The novel coronavirus (COVID-19) outbreak: is the end in sight?


14th February 2020


Since we last posted, there have been a few key developments. The epi curve of the outbreak seemed to be plateauing, but then took a step-change upward, suggesting that the end is not yet in sight. Also, the disease the virus causes now has a name: COVID-19!

There have now been almost 60,000 confirmed cases of COVID-19 globally, with 99% of those cases identified in China. The epidemic seemed to be peaking. However, the emerging news yesterday (13/02/2020) saw a dramatic increase in cases. This is due to a change in the diagnostic approach to defining a “case”. This was previously based on a positive laboratory test. However, for reasons that are not entirely clear, the case definition has moved to a positive laboratory test OR suspected cases based on symptoms and chest imaging tests (CT scan/X-ray).

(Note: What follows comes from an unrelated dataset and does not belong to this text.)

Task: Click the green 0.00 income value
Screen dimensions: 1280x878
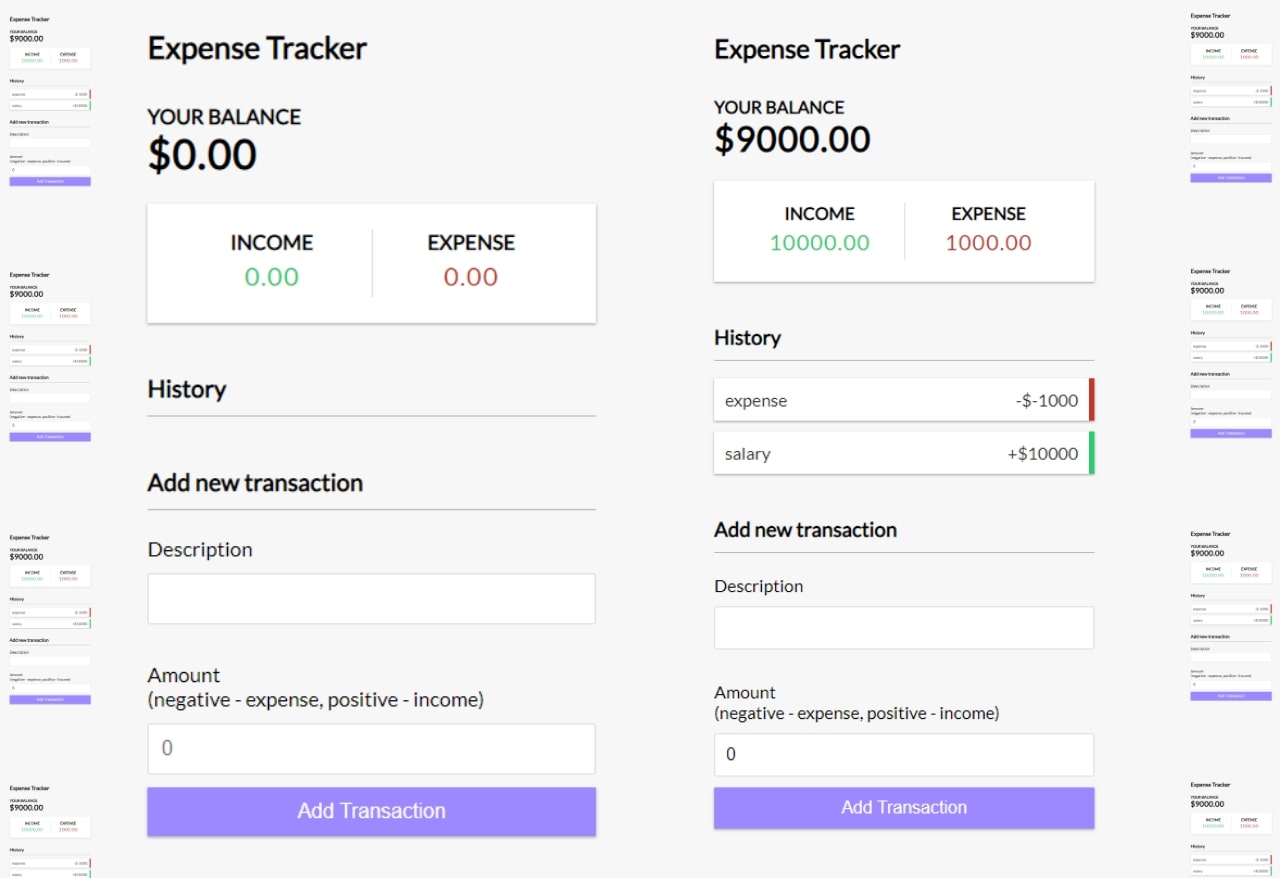Action: point(272,277)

The multi-national response to this emerging outbreak has been extraordinary – as you can imagine, our office in China has been exceptionally busy supporting the response to the outbreak. But this latest increase in cases suggests we need to go even further to bring this outbreak under control. On the positive side, there is a suggestion that the detection of COVID-19 outside of China is beginning to slow down (if we take out the unique cases of transmission related to cruise ships).

The virus itself now has a name: it’s called the Severe Acute Respiratory Syndrome Coronavirus 2 (SARS-CoV-2), in recognition that it is a “sister virus” to the SARS coronavirus. The disease caused by this virus has been termed the Coronavirus Disease 19 (COVID-19). Although there is a suggestion that these new names might get rationalised to one in future!

Let’s hope that we see a downturn in the epi curve soon, and that this emerging infectious disease that has already taken the lives of more than 1,300 people will be consigned to history soon.